Persaud’s restaurant has stayed open despite a provincial shutdown order. On top of her notice of violation and $1,125 fine, the restaurant owner now must appear in court June 4 for continuing to breach the provincial order.
Persaud said she still gets her regular customers, but added she doesn't know half the people who come to her restaurant right now because they are coming from other parts of Ontario to support her stance in defying the provincial shutdown.
"We’ve had people from Windsor, Toronto, Caledon, everywhere, coming in to buy and support," she said. "Everyone is fed up with this and the whole world is ready for a change. This is about our freedom.
"This is not about serving food or serving alcohol," Persaud added. "It's about being able to breathe, and walk and talk when you feel like it and not when someone dictates it to you.”
During a media call earlier on Tuesday, prior to the AGCO announcing it had suspended Simmering Kettle's liquor licence, Simcoe Muskoka District Health Unit medical officer of health Dr.
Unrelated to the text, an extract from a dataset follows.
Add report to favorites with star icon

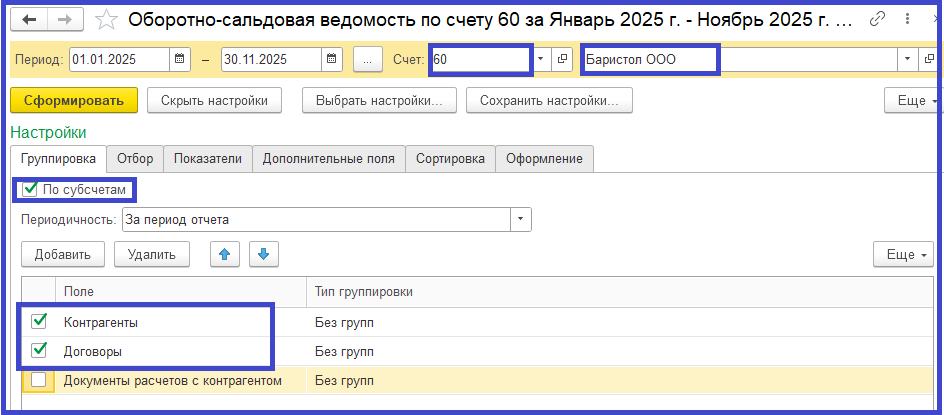(105, 20)
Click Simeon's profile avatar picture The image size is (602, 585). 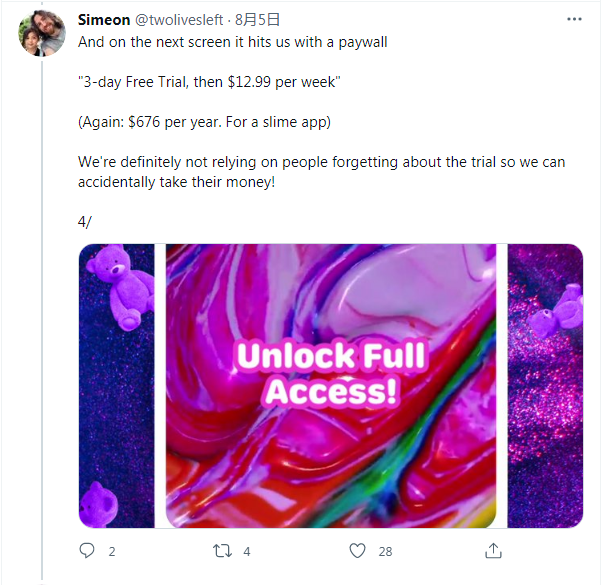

Charles Gardner said the two inspectors were not from the health unit.
“There is an earlier video of health unit staff and dialogue with the owner directing them to close," he said. "Though we communicated with the owner with this direction and issued a Part 3 summons earlier, that was without conflict and without interaction with patrons.”
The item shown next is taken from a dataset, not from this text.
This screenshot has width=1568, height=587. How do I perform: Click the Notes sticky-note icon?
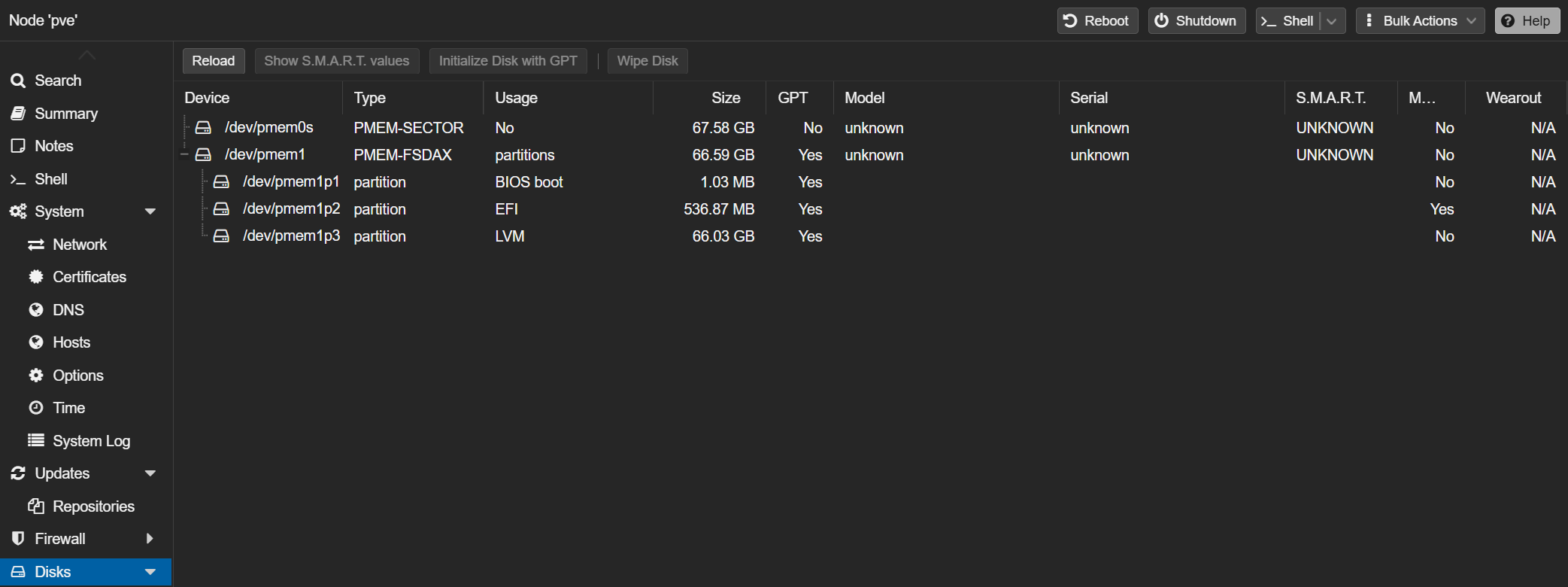18,146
Gardner said the health unit is working with the City of Barrie and local police “with regards to next steps to seek closure.”
City of Barrie manager of enforcement services Tammy Banting told BarrieToday she couldn’t speak about specific cases, but said several inspections have been conducted by the city's bylaw enforcement officers, as well as other provincial agencies.
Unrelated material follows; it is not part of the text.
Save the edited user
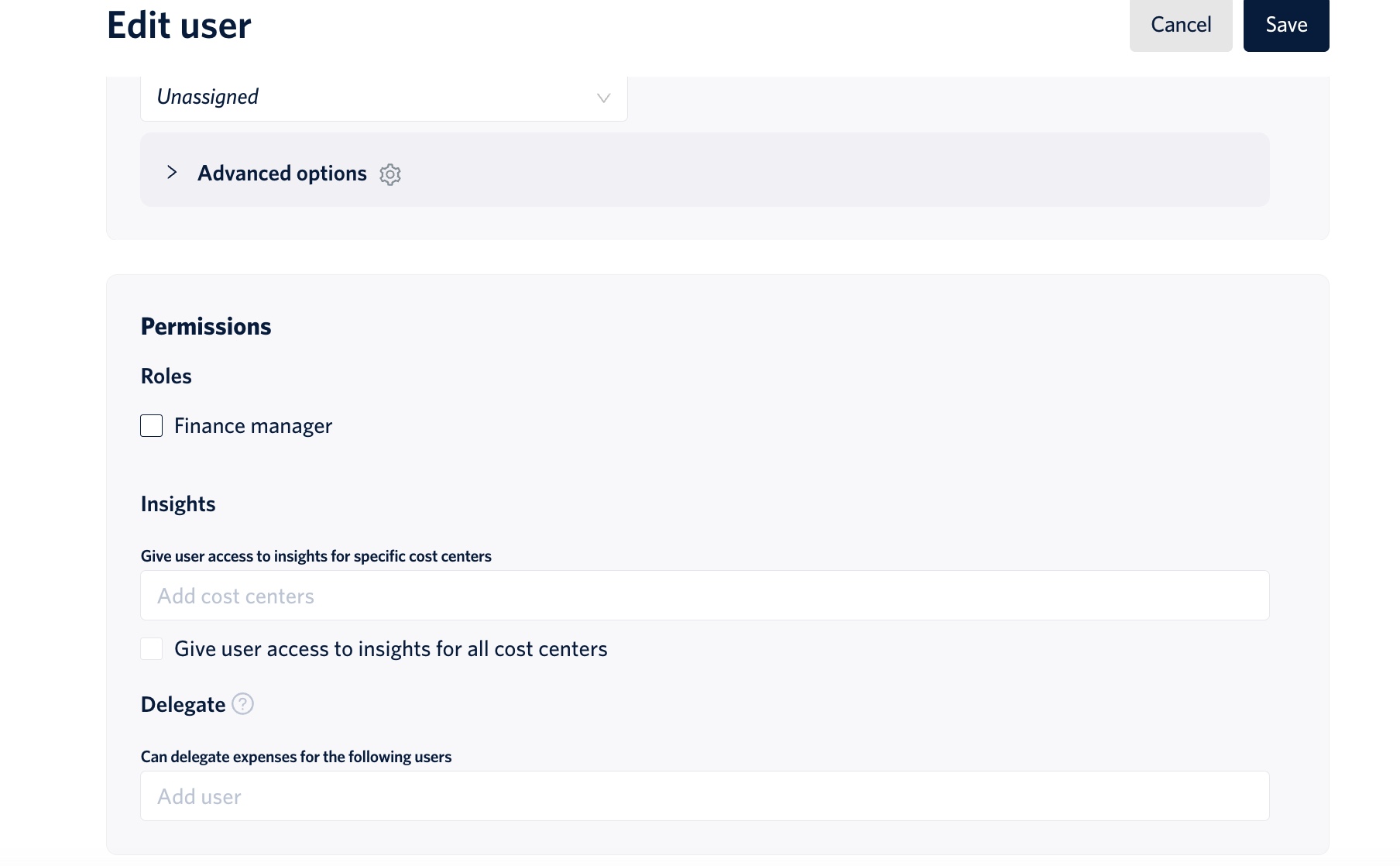 [1285, 25]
“The City of Barrie has issued charges under the Reopening Ontario Act, as have other agencies. This continues to be an ongoing investigation that all agencies are addressing,” Banting said in an email. “With respect to the fine structure, the issuance of Part I tickets in this case does not allow for an escalation of fines. However, if the matter is brought before the courts, the fines can be increased beyond $100,000.”
Persaud also posted a video on Simmering Kettle's Facebook page Monday night letting people know she had been asked to not participate in LocalLicious, a locally run initiative to promote restaurants in the area.
“I got a call (Monday) that the City of Barrie is throwing me out of LocalLicious," she said. "They don’t want me, because I’ve been bad, I guess. I’m not allowed to be in it."
Persaud continued by saying she was OK with the decision and asked for people to support the event.
However, a city official told BarrieToday “to our knowledge, no one from the city contacted them about removal from LocalLicious.”
Ryan Traversy, a representative from LocalLicious, confirmed Simmering Kettle has been removed from participating in the event. And while the event is meant to support restaurants, organizers say their hands are tied as shutdown rules must be followed.
“We’re on a grant from the province of Ontario to have this event and support local businesses,” said Traversy. “In the grant, it states that everyone needs to follow the current guidelines and rules. This is a takeout-only event because that’s the order we are all under and all restaurants have to play by the same rules.”
Persaud said the suspension of her liquor licence won’t deter her from staying open and she doesn’t believe it will affect her business.
“People aren’t coming here to drink alcohol. It's nice, but they like the food,” she said. “If we tell them we have ice cream, they’ll buy all the milkshakes they can."